Saturday, August 27, 2016

 {UTAH VALLEY UNIVERSITY 2016....} and just like that the high school days are over, the constructions days are over for now and you are moving on to a new chapter in your life. There are visual reminders of you everywhere. I mean I know it's just school and eventually this was going to happen. I realize that...it's just that I miss you desperately. Shoes by the back door, your little white ranger cruizen up the road with your music blaring, your empty bedroom. It takes me back to the days the days of your childhood. I have constantly reminisced this week....the first week of your college career out of town...PROVO.

I worry so much about you....are you navigating things without me there? The same worry comes with pride...pride that you are spreading your wings and growing in new ways...ways that need to happen without me there.

The hardest part about motherhood is for me has been the letting go. It is so hard for me to let go of you without taking a piece of my heart with you. Hard for me to miss moments with you. But sometimes loving someone is doing something hard, the best thing for them - even if it hurts me. I KNOW it's best in my heart but by dang it doesn't make my struggle any less hard.

Reminding myself daily that this is a BLESSING to have the opportunity to watch you grow and move through stages of your life. It's a blessing to watch our kiddos gain their independence and mature.
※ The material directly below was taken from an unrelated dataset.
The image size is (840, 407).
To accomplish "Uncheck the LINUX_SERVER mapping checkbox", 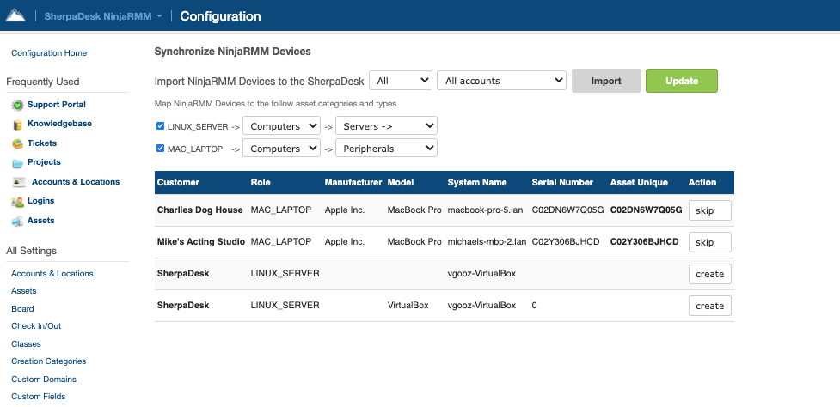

I love you more than you can imagine. Talking to you throughout your day...hearing your stories...reassuring you that you have made a awesome decision. These are the moments that I will forever hold near to my heart....so HURRY UP FRIDAY...and don't forgot a little piece of my heart left with you on AUGUST 21, 2016... so take care of it will you... as long as your living my baby you'll be. LOVE MOM...and yes a few tears and a headache occured while writing this post.